Print the range of lines that opens with the line containing "2102x1092 pixels. Task: Collapse" and closes with the last line of the listing. Include both ends; print nothing more.

========================

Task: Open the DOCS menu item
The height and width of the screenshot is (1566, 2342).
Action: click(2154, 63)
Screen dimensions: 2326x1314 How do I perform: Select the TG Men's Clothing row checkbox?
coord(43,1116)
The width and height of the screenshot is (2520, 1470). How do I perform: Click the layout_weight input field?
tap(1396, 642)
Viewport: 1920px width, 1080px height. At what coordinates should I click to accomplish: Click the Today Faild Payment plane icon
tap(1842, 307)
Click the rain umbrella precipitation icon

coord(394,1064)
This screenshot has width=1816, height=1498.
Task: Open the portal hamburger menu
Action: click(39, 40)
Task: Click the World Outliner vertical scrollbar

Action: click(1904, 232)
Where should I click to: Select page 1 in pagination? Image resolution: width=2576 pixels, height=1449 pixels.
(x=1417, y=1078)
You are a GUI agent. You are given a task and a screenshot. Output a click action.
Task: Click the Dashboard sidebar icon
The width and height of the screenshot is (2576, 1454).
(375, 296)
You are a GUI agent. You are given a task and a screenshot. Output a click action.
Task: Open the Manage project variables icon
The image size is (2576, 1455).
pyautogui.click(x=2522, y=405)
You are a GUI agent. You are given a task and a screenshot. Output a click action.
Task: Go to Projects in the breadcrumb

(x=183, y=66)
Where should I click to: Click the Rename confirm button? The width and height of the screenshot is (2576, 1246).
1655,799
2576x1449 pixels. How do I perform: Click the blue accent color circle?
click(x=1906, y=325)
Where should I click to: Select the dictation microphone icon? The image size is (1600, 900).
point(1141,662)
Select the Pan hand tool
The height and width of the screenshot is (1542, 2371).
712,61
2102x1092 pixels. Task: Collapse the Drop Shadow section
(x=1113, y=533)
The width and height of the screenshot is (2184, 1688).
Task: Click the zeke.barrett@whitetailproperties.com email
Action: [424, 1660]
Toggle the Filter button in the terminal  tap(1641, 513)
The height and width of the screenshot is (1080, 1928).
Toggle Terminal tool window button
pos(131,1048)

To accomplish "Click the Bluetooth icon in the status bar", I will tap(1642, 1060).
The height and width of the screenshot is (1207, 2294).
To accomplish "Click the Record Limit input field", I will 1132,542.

========================

Exercise solution:
2102x1092 pixels. Task: Collapse the Drop Shadow section
(x=1113, y=533)
The width and height of the screenshot is (2184, 1688).
Task: Click the zeke.barrett@whitetailproperties.com email
Action: [424, 1660]
Toggle the Filter button in the terminal  tap(1641, 513)
The height and width of the screenshot is (1080, 1928).
Toggle Terminal tool window button
pos(131,1048)

To accomplish "Click the Bluetooth icon in the status bar", I will tap(1642, 1060).
The height and width of the screenshot is (1207, 2294).
To accomplish "Click the Record Limit input field", I will 1132,542.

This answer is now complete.